We were walking around an open air mall, and it was a bit chilly. He had no jacket, whereas I’d brought mine. I commented that he must be cold, and he said, “Nah, I got enough body fat to keep me warm.” (Note, I did not bring up his excess fatness first. I may have, had he not mentioned it, but as it happens, I did not initiate the discussion.) He went on to tell me that his doctor had just checked his body fat percentage and it had come out to 33%.

“Wow,” I remarked, “you’ re morbidly obese.”

“What?” he asked, sounding shocked.

I admitted that I did not really know if 33% body fat made him morbidly obese, but he was definitely obese.

“I dunno,” he relaxed. “I don’t think I’m that big.”

“Dude,” I said, looking right at him, “you’re huge.”

My wife was with us. She thought my remarks were rude and said as much. Hmmmm…. I was just stating the facts, as I saw them. The guy is 5’8″ and 230. That’s dangerously huge. I should be polite? I should “support” my friend by telling him things are not so bad for him? NO!

Before I had my wake up call, I did not realize I was as huge as I was. I would remark about how huge other people were, without realizing I was that huge myself. It took some well-placed comments by people, as well as some photographs, to get me to see I needed to lose weight.

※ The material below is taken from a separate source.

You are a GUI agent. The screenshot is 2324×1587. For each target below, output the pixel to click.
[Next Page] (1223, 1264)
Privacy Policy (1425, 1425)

I aim to provide that same motivation for others.

Despite what many people think, supporting your friends and family is not hiding the truth from them. There is a word for that — it’s “enabling”. If you choose not to point out your friend’s self-destructive behavior, you are enabling that person to continue that behavior.

The problem is that we accept obesity in our society, and that’s probably because so many of us are obese. Of course, we all still make fun of the 400-pound guy taking up two seats at the theater, but being 230 at 5’8″ is just fine. Sorry, but I just don’t buy it.

Sometimes the truth is rude. But sometimes that rudeness can get someone you care about on the track to better health.